• PROBLEM TO WORK ON:
Word for word, copy the line containing "You are a computer-use agent." and every line after it in the records below, leaving pictures out.

• SOURCE RECORDS:
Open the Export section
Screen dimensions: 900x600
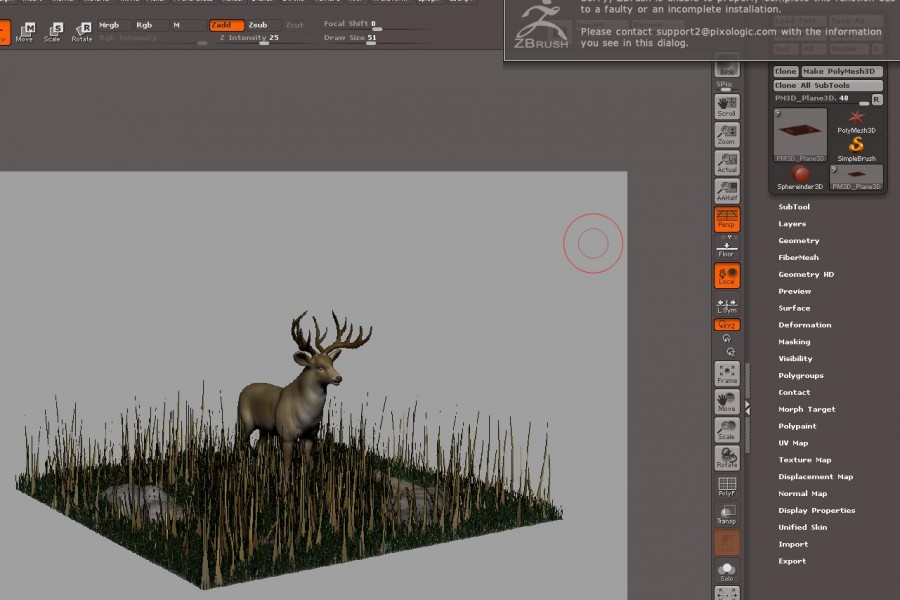[792, 561]
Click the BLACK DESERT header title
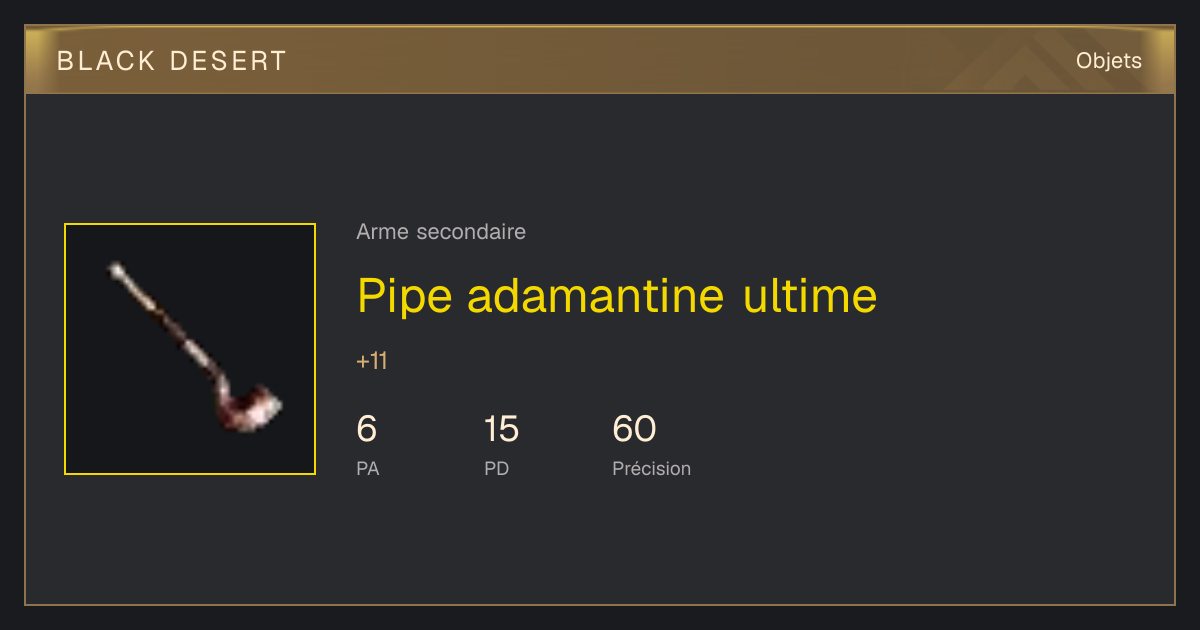The height and width of the screenshot is (630, 1200). pos(172,61)
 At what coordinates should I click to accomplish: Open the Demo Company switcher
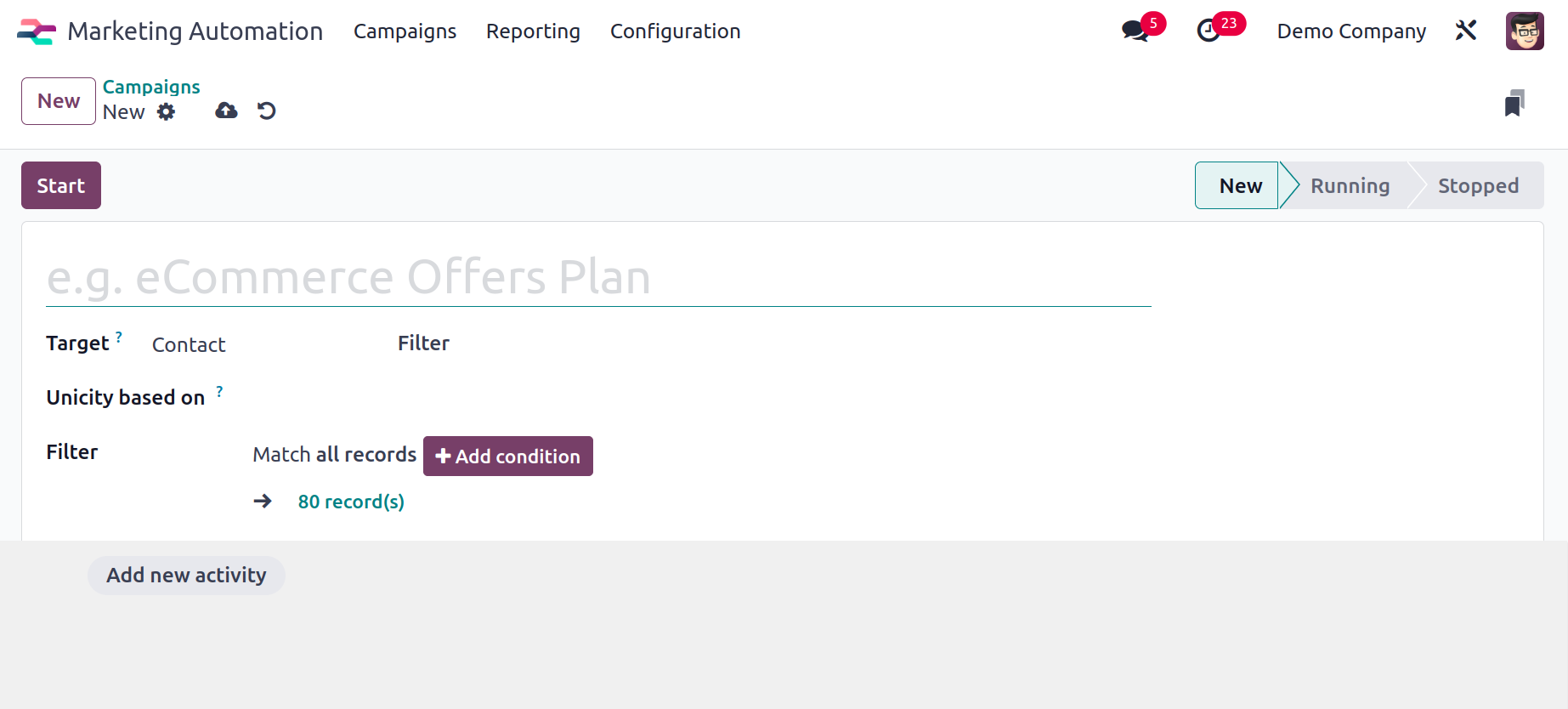(1351, 31)
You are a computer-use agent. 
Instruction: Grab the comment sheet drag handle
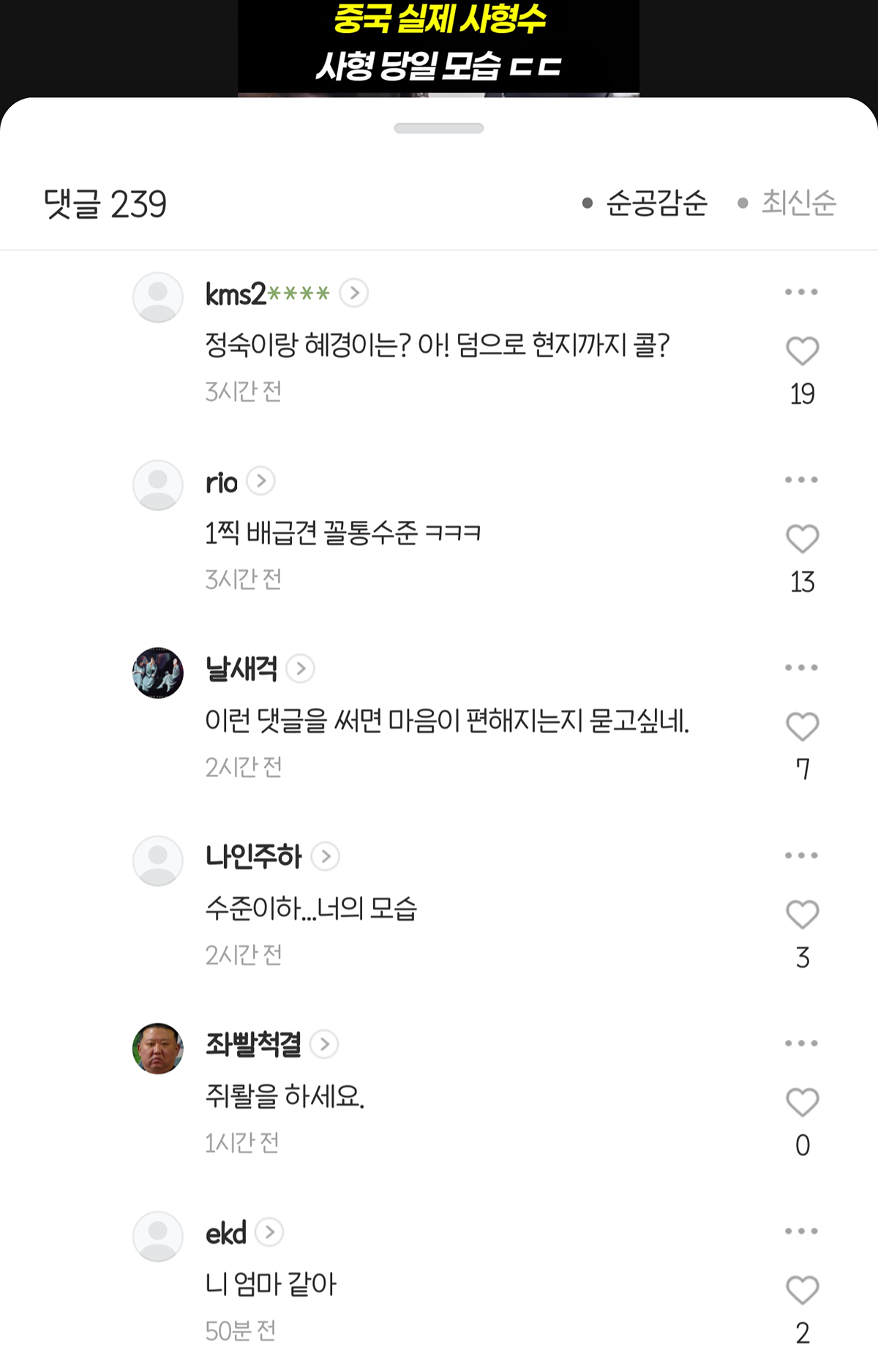click(439, 129)
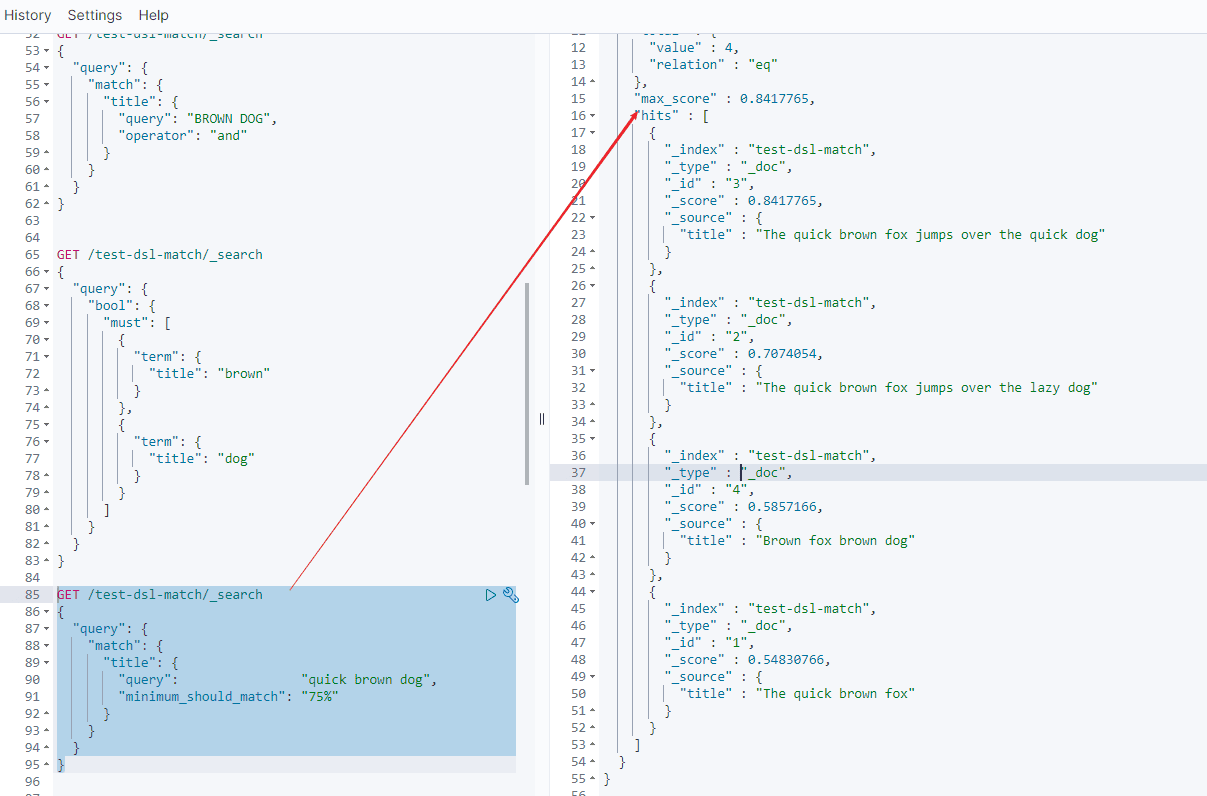Fold the "must" array at line 69
This screenshot has width=1207, height=796.
click(x=48, y=323)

• EXPECTED ANSWER:
You are a computer-use agent. 
Instruction: Grab the comment sheet drag handle
click(439, 129)
Fold the "must" array at line 69
This screenshot has width=1207, height=796.
click(x=48, y=323)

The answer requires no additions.